Asheville’s rock, country, alt-country, pop, indie, world, fusion, funk, dance, etc. bands number in the hundred. Which is great. There’s never an issue of “there’s nothing to see tonight!” Rather, the conundrum is “there are 8 hours between the end of the work day and last call at the clubs; how many bands can I see in that time?”
But when it comes to classical music in Asheville, while there are some excellent groups, their names rarely appear on club marquees of the zillions of flyers papering Lexington Ave. Sure, symphony goers know when concerts take place, but what if you want to catch a chamber trio or some mid-day madrigals? Here are some not-to-missed classical groups and music opportunities:
1. Professional classical outfit The Opal String Quartet (below) says this of itself: “Known for its fiery intensity and polished precision, the OSQ is dedicated to bringing the art of chamber music to diverse audiences by performing in a wide variety of venues, from schools and art galleries to street corners and concert halls.” The foursome — who met as students at the prestigious Eastman School of Music in Rochester, N.Y., includes member of Sirius.B and the Asheville Symphony. Catch the group at:
• Montreat College’s Chapel of the Prodigal on Sunday, Jan. 31, 4 p.m. (The program includes Schumann, Britten and Brahms; click here for info.)
• OSQ performs Philip Glass’s 5th String Quartet at the Contemporary Chamber Ensemble Series at Western Carolina University’s Coulter Recital Hall. Thursday, Feb. 18, 8 p.m.
• OSQ performs as part of the Unitarian Universalist Church of Asheville’s MUUsic in the Afternoon series. (The program includes Mozart and Ravel.) Sunday, March 7, 4 p.m.
2. The UNC-Asheville Department of Music holds low-cost concerts at Lipinsky Auditorium. The events are open to the community. Upcoming installments include:
• Jazz Band & Studio 18 Vocal Jazz Ensemble on Sunday, Feb. 21, 4 p.m. • Wind Ensemble on Sunday, Feb. 28, 4 p.m.
• Jazz Combos on Thursday, Mar. 4, 7:30 p.m.
• Flute Choir, String Quartet, Brass Quintet and Classical Guitar Ensemble on Sunday, Mar. 21, 4 p.m.
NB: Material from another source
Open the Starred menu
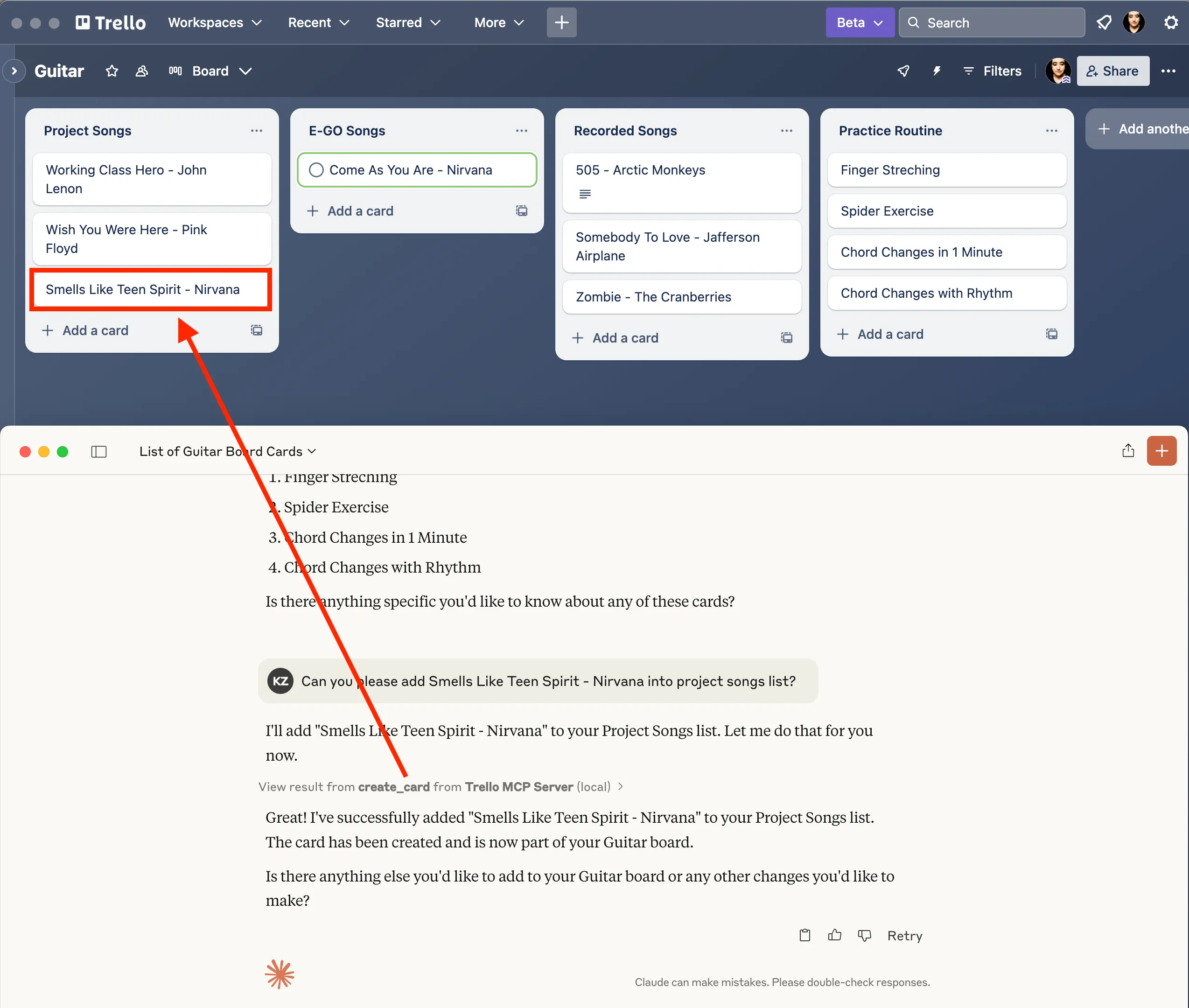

3. Classic and modern jazz group The Jason DeCristofaro Trio (below; DeCristofaro plays vibraphone, marimba, timpani, drumset, orchestral percussion, auxiliary percussion and xylophone) performs classical and jazz compositions. DeCristofaro is a timpanist with the Brevard Philharmonic, a timpanist and percussionist with the Carolina Concert Choir and a percussionist with the Hendersonville Symphony Orchestra. His trio (see below for specific players) performs in both concert halls and clubs. Upcoming dates include:
• DeCristofaro plays vibraphones with a 30 piece jazz/swing ensemble directed by Russ Wilson in tribute to the Music of Paul Whiteman at UNC-Asheville. Friday, Feb. 5, 8 p.m.
• The trio (including with bassist Mike Holstein and drummer Jeff Lott) performs at Barley’s on Sunday, Feb. 14, 7:30 p.m.
4. First Presbyterian Church of Asheville holds Mid-Day Music on various Wednesdays. Check the church’s calendar for information. The next listed Mid-Day Music event is scheduled for Wednesday, Feb. 24, 12:15-12:45 p.m. in the sanctuary.
5. Pianist Brian Turner (below) has been a staple in Asheville for years, yet manages to fly under the radar. His solo programs range from pop to classical, and he composes original material, as well. On a 1920’s Fischer baby grand piano. Turner keeps a full schedule; see him soonest at:
• Highland Farm in Black Mountain on Sunday, Jan. 31, 3:30 p.m.
6. The First Baptist Church of Asheville also hosts concerts. Check here for ongoing events; attend Holy Week Mini-Concerts in Crouch Chapel at noon each day from Monday, Mar. 29 through Friday, Apr. 2.